Lara la regarda, prit le parchemin qu'elle lui tendait, et le parcourut.
— C'est une blague ? s'exclama-t-elle.
— Je crois bien que non, souffla Claire, gênée. C'est Séraphine qui a écrit le désir. Y'a que celui-là qui marchait. Oui, quand on écrit un désir qui ne marche pas, il ne s'écrit pas. Ben oui, comme elle lit beaucoup de mangas, et…
Embarrassée, Séraphine se pinçait les lèvres. Elle souffla :
— Tu sais, l'avenir du monde était en jeu. Euh, ben, après tout, c'est pas si terrible que ça, hein ? Mais t'inquiète, y a juste ça, rien d'autre. Désolé.
Lara dévisagea Winston, qui se demandait ce qui se passait. Mais en majordome stylé, il se garda bien de poser la question, sachant qu'il serait mis au courant à un moment ou à un autre.

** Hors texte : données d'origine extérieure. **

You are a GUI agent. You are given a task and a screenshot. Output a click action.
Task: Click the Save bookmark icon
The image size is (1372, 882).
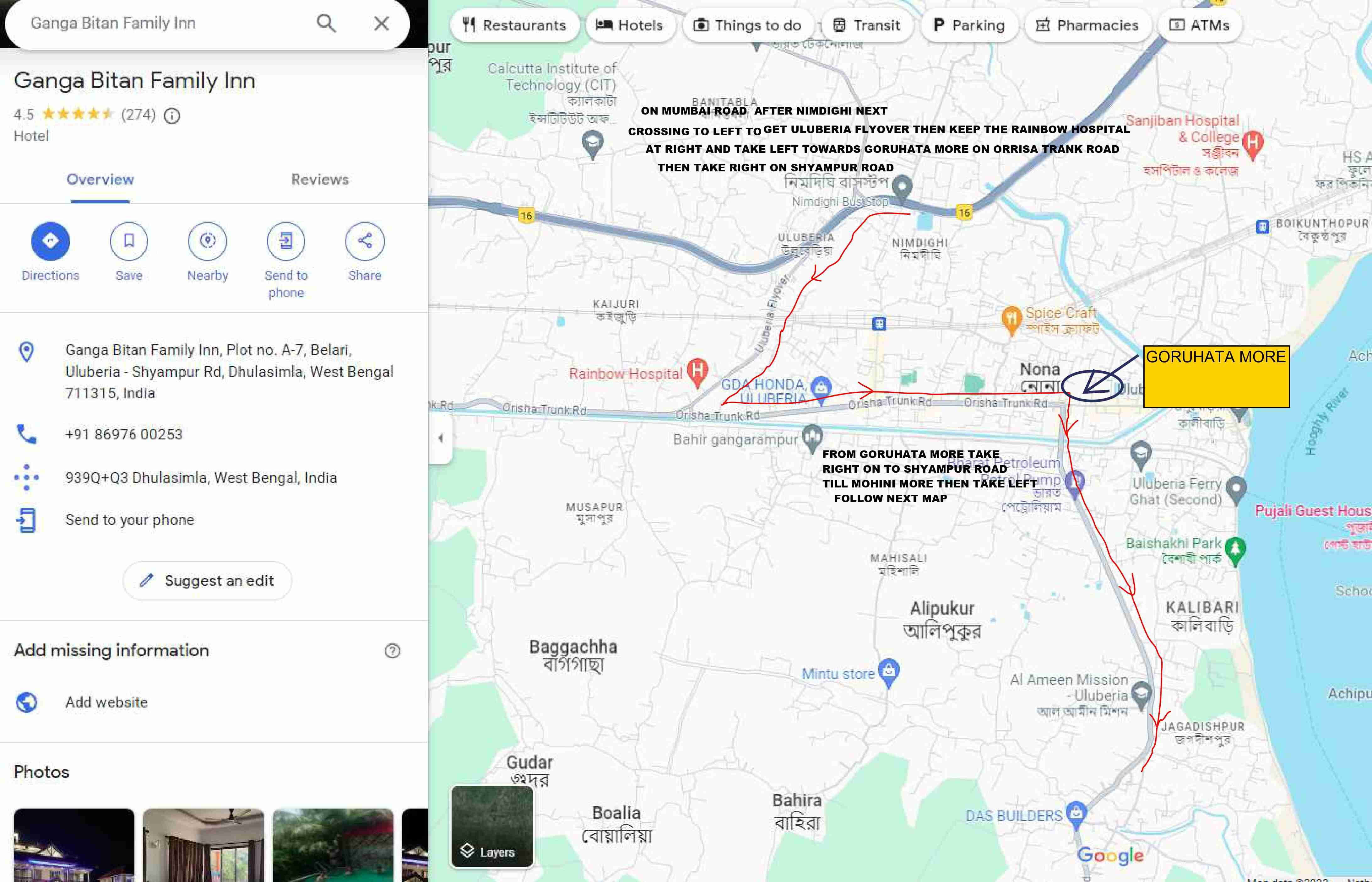129,241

A 8 heures précises, vêtu d'une tenue de golf, Winston descendit les marches du grand escalier en sifflotant. Une journée ensoleillée dardait ses rayons joyeux à travers les vitraux du vaste hall aux carreaux noir et blanc.
Il entra dans la cuisine.
Lara l'attendait debout devant la table. Un tablier en dentelles passé autour du cou et noué autour de la taille. Il lui arrivait à mi-cuisse. Elle portait des chaussures à talons hauts.
Deux couettes avec des rubans roses se dressaient au-dessus de ses oreilles.
— Bonjour Winston, articula-t-elle d'une voix émue.
Elle s'empressa de lui tirer la chaise, lui faisant toujours face.
Un sourire aux lèvres, le majordome prit place.
— Euh, bafouilla-t-elle, vous désirez votre bacon bien cuit ?
— Juste doré.
— Bon, très bien, et puis, avec le bacon, deux œufs brouillés ?
Winston savourait la façon dont Lara cherchait à retarder les choses. Il acquiesça avec la tête.
Lara étira ses lèvres dans un sourire troublé et ajouta :
— Il fait un temps splendide, n'est-ce pas ?
— Oui, splendide.
— Bon, ah oui ! à propos, si vous n'êtes pas satisfait du papier peint dans votre chambre, je peux le changer et aussi…
— Lady Croft ?
— Oui, Winston ?
— J'ai faim.
Une rougeur rougeoya sur le visage de Lara.
Elle fit un petit oui avec sa tête, ses deux couettes s'agitèrent, elle pinça ses lèvres, et se retourna pour se poster devant le fourneau.
Les yeux de Winston roulèrent sur la merveilleuse nudité de lady Croft.